__Data records__

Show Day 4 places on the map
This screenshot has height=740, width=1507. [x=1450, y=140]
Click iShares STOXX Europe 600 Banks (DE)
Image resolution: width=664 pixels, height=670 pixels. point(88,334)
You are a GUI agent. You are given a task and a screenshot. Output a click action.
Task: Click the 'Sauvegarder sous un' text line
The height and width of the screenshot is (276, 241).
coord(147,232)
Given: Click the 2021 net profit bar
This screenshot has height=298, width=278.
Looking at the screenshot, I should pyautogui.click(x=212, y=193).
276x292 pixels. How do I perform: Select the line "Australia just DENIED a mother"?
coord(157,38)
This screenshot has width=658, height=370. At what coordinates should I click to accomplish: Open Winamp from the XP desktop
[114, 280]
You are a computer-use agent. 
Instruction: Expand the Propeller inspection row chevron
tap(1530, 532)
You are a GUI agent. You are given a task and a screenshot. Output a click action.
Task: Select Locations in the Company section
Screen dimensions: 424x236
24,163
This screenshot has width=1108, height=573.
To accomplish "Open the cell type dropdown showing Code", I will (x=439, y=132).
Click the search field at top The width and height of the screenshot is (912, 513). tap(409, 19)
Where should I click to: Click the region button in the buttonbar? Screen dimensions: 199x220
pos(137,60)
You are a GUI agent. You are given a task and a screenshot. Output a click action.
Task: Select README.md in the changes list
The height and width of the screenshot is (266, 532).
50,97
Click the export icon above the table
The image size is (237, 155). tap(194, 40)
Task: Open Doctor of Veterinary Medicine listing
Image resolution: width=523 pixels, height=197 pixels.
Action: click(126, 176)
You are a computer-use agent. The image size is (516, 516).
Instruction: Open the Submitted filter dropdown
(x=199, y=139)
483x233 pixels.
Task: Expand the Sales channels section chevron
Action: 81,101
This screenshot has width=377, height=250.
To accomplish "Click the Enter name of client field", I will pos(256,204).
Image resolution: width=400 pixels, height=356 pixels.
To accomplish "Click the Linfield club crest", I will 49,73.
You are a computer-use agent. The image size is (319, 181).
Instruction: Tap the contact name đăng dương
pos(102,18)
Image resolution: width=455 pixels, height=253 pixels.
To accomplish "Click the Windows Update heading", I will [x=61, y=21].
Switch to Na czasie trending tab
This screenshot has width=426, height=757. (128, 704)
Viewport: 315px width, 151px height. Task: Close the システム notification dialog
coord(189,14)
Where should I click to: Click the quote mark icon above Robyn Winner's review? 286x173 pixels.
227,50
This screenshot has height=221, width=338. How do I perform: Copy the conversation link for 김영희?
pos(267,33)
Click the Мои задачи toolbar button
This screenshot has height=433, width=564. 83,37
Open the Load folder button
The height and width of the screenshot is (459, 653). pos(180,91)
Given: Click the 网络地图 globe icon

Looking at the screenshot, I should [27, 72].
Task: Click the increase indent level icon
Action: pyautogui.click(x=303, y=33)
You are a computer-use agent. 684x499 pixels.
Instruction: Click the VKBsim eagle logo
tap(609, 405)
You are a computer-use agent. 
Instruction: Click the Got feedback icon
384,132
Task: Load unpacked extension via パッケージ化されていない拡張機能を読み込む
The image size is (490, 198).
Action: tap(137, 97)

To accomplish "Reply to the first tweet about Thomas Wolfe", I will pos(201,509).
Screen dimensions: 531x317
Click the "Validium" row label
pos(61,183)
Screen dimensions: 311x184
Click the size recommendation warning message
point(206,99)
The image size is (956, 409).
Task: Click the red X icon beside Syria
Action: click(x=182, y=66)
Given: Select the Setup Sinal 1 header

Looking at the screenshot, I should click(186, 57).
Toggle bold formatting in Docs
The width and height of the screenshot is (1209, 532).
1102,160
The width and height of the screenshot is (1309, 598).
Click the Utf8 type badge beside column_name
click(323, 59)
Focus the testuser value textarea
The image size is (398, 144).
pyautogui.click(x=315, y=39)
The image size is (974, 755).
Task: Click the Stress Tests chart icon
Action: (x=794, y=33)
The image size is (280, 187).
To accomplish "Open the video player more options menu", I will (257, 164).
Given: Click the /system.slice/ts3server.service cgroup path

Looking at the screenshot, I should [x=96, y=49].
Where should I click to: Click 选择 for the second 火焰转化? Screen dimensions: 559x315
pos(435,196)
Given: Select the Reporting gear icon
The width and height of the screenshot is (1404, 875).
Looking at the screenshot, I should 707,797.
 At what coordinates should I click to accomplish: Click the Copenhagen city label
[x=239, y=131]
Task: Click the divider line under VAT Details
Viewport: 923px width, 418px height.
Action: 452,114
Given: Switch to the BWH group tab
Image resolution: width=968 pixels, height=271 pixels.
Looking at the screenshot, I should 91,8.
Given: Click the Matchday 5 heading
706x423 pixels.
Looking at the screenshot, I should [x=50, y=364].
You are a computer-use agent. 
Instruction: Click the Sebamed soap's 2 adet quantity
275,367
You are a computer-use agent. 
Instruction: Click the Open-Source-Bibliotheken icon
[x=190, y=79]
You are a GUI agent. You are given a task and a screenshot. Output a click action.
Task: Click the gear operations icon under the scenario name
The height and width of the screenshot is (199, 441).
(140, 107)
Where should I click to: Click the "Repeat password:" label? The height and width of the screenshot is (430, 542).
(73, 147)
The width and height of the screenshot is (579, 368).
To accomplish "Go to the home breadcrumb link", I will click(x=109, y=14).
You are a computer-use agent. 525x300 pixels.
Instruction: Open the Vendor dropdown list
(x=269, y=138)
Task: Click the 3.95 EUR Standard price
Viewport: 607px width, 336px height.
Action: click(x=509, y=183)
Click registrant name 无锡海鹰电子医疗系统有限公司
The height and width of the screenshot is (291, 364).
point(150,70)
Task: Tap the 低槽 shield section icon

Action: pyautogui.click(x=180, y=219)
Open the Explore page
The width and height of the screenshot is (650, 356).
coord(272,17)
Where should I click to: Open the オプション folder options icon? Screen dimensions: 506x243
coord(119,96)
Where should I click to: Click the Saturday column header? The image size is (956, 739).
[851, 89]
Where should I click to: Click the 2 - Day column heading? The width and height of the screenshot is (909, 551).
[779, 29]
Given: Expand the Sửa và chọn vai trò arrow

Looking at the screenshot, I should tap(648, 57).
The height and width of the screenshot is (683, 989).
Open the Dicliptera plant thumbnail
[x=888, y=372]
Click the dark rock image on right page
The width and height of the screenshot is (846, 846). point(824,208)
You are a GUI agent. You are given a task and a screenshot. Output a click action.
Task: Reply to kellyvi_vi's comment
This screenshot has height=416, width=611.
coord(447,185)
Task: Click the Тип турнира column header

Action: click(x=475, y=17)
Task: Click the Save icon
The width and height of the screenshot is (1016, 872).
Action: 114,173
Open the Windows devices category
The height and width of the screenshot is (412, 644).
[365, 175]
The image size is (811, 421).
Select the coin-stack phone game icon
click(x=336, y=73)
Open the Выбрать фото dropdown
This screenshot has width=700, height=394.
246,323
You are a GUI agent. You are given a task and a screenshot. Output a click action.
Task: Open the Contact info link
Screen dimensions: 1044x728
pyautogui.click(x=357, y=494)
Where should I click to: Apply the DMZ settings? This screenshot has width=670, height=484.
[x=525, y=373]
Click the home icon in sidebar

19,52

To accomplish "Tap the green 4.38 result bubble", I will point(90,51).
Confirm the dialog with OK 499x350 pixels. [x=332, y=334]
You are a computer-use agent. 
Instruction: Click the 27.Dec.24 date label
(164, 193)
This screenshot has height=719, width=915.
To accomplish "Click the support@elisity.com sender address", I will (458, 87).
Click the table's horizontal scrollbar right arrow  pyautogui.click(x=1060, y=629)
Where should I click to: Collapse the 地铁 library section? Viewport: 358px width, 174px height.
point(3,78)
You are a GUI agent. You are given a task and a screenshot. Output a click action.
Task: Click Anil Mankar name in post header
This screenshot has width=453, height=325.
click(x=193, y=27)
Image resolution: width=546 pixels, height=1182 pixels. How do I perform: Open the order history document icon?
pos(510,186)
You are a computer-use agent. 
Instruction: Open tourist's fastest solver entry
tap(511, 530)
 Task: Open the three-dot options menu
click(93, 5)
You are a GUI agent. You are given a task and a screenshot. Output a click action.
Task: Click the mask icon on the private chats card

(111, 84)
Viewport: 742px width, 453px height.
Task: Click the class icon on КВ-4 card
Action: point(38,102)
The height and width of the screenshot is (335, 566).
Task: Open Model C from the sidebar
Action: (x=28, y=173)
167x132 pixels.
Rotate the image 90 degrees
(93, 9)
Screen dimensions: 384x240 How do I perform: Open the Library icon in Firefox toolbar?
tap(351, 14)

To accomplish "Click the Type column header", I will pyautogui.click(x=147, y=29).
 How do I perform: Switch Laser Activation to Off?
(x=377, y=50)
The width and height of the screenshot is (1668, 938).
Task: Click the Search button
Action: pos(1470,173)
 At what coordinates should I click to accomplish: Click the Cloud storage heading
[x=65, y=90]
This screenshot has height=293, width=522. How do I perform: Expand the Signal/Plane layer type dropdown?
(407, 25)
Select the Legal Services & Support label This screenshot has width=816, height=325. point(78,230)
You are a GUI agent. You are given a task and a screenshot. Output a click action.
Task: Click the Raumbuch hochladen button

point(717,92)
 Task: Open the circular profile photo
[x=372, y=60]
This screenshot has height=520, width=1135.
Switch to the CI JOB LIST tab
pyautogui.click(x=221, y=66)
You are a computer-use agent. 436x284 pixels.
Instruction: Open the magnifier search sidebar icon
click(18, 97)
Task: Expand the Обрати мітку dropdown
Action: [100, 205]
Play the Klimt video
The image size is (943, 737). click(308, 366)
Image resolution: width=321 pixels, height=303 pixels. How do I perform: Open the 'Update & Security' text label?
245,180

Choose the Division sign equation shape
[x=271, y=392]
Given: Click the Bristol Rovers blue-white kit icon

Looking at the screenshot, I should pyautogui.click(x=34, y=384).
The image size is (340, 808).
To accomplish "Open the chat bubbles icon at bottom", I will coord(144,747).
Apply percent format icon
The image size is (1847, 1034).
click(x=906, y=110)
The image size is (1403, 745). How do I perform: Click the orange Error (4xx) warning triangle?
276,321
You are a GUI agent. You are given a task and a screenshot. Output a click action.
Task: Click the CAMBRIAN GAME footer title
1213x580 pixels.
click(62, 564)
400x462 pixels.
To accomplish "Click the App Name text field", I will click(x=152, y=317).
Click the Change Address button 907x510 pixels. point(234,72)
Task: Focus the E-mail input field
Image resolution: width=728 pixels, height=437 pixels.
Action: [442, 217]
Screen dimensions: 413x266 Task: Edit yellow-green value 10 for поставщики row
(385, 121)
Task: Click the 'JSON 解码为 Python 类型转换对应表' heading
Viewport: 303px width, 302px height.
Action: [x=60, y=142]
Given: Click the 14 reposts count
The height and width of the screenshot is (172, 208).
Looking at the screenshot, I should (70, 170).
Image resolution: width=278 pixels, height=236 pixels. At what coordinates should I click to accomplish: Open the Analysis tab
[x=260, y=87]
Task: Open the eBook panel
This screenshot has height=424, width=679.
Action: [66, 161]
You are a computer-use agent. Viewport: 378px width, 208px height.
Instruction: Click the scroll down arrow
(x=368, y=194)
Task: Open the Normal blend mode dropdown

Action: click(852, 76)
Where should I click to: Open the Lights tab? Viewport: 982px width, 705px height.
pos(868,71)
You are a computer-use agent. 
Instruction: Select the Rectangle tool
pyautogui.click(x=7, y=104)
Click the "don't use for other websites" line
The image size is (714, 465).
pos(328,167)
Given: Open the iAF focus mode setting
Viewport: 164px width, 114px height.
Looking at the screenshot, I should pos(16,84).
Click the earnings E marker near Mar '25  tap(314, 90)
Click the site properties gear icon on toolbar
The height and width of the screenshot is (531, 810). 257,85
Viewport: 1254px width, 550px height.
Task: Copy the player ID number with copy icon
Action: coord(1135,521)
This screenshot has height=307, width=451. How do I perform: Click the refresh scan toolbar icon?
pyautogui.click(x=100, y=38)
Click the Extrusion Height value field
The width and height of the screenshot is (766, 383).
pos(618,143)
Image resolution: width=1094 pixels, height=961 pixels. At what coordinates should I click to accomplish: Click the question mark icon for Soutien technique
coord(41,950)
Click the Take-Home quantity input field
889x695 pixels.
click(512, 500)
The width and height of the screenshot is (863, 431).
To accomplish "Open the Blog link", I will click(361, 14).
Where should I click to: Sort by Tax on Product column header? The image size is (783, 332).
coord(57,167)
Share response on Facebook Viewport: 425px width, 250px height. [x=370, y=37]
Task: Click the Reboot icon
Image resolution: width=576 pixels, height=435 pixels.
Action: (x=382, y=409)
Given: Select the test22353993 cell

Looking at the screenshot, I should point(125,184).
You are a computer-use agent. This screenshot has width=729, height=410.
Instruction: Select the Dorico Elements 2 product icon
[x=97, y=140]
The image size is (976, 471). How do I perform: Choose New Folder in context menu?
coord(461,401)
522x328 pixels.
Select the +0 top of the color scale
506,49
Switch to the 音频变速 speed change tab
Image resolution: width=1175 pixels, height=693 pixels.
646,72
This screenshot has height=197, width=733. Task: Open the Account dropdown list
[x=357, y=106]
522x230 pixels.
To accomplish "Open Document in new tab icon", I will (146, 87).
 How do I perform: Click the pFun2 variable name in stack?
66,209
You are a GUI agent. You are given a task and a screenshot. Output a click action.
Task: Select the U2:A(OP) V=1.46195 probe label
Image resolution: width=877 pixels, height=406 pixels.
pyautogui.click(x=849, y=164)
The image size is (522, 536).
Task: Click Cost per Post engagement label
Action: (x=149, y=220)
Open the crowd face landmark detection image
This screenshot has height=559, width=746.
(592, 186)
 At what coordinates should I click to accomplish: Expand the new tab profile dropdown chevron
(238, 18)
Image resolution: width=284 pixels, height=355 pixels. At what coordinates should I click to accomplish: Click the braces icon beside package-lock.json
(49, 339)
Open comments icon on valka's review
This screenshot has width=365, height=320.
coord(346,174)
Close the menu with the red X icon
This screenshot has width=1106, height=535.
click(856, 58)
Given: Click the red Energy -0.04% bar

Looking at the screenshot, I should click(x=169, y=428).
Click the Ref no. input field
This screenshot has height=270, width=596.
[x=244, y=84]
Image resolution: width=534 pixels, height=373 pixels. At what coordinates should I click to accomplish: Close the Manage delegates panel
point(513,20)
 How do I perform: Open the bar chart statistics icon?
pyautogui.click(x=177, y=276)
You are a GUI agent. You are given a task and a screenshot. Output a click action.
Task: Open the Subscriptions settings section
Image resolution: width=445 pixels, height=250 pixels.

__Your assignment__
Could you find each line in the entries that contains the string "under" and copy it?

__Written solution__
Task: Click the divider line under VAT Details
Task: Click the gear operations icon under the scenario name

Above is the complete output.